Each record below should be returned word for word, with no pictures included.

Source data Block Start

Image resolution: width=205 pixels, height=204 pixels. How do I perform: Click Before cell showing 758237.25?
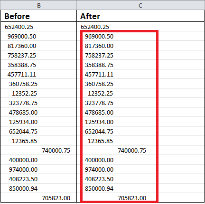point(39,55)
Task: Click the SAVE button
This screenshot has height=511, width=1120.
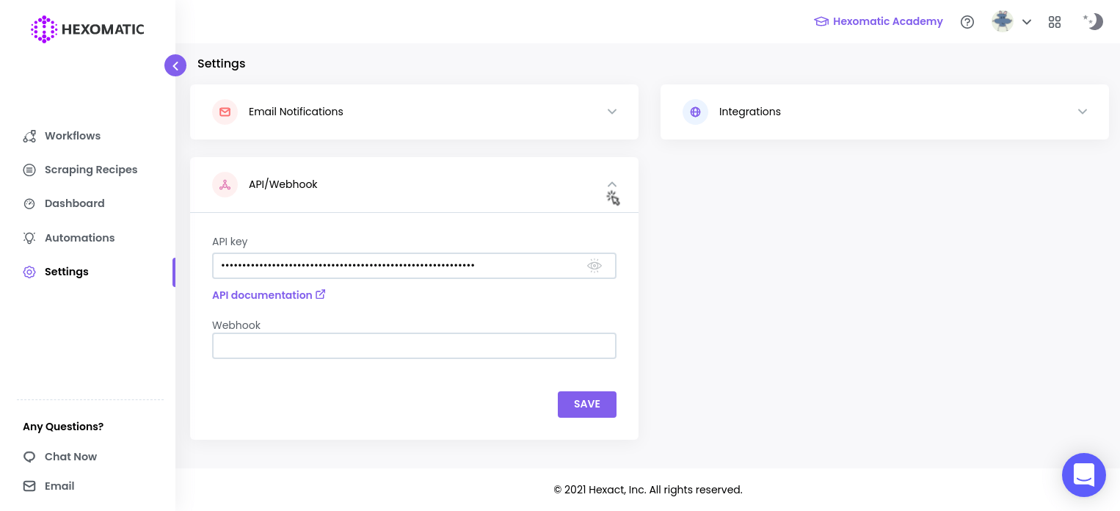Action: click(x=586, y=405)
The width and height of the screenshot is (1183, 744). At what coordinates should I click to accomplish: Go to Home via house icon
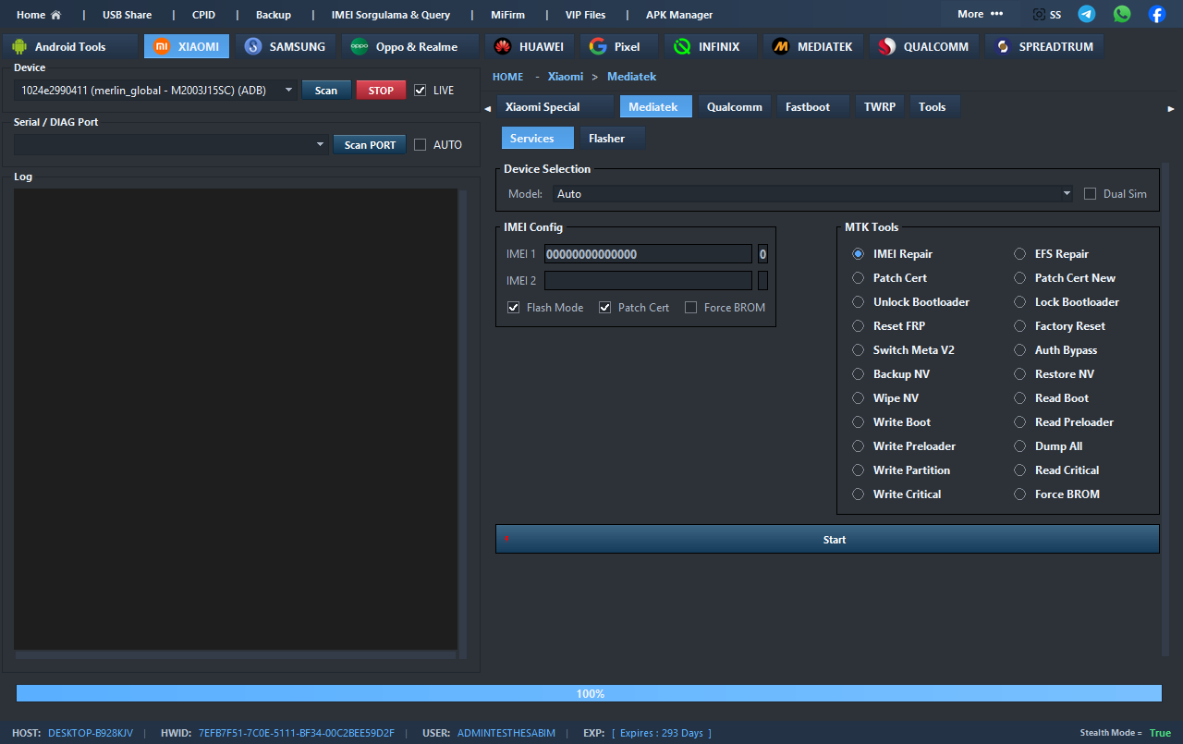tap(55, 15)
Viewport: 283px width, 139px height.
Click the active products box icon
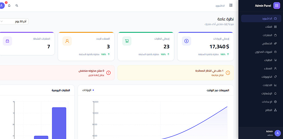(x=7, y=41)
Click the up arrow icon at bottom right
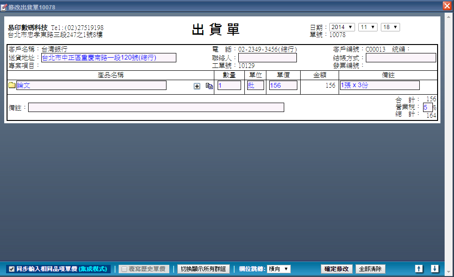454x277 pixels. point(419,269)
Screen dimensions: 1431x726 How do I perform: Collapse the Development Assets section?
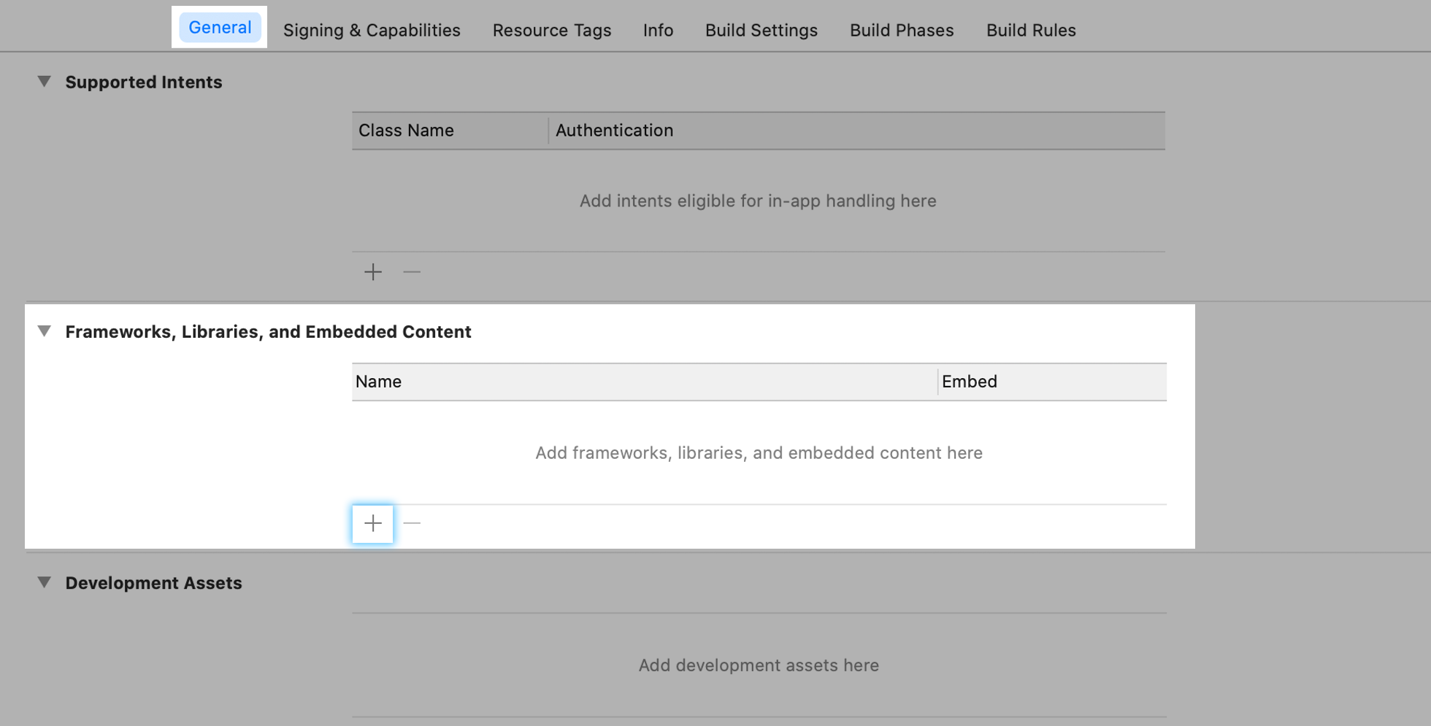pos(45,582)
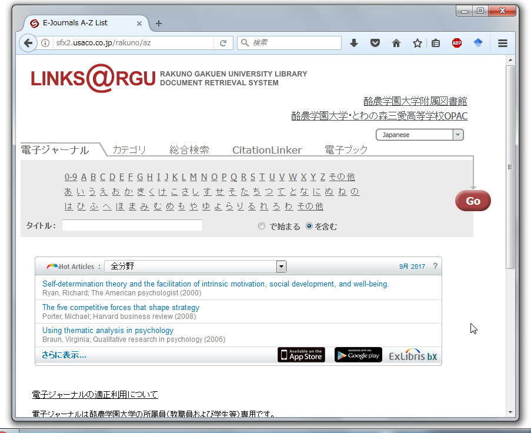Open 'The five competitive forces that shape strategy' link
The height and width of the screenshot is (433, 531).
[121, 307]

Source data Block End

● Response:
Image resolution: width=205 pixels, height=204 pixels. How do I perform: Click Before cell showing 758237.25?
point(39,55)
Task: Click the SAVE button
This screenshot has height=511, width=1120.
Action: click(x=586, y=405)
The width and height of the screenshot is (1183, 744). At what coordinates should I click to accomplish: Go to Home via house icon
tap(55, 15)
Viewport: 283px width, 139px height.
Click the active products box icon
(x=7, y=41)
Click the up arrow icon at bottom right
454x277 pixels. point(419,269)
Screen dimensions: 1431x726 How do I perform: Collapse the Development Assets section?
pos(45,582)
Open 'The five competitive forces that shape strategy' link
The height and width of the screenshot is (433, 531).
[121, 307]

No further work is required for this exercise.